= Frederico Curvelo =

Portuguese sprinter (born 1997)

Frederico Curvelo (born 11 July 1997) is a Portuguese sprinter who specializes in the 100 and 200 metres.

==Individual==
He hails from Lousã. He studied physiotherapy in Leiria.
Curvelo finished second at the 2018 Mediterranean U23 Championships (100 m). He also competed at the 2019 European U23 Championships (100 m and 200 m) without reaching the final.

He became Portuguese 200 metres champion in 2018 (indoor) and 2020, as well as Portuguese 60 metres champion in 2019.

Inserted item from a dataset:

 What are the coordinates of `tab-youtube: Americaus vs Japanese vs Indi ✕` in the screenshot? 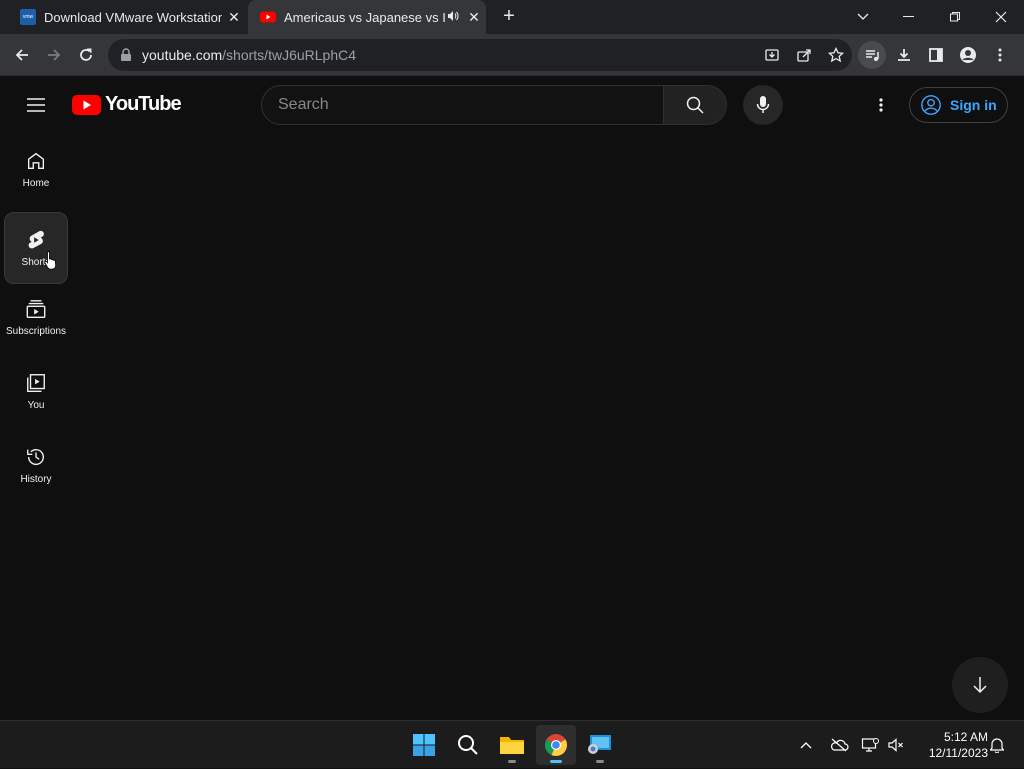 It's located at (367, 17).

His personal best times are 10.18 in the 100 metres, achieved in June 2022 in Lisbon; and 21.21 seconds in the 200 metres, achieved in April 2021 in Lisbon.

==Relay==
In the 4 × 100 metres relay, Curvelo finished eighth at the 2018 European Championships and fourth at the 2024 Ibero-American Championships. He also competed in this event at the 2015 European Junior Championships, the 2016 World U20 Championships, the 2019 European U23 Championships and the 2021 World Athletics Relays without reaching the final. In the rarely contested 4 × 200 metres relay, he finished third at the 2021 World Athletics Relays.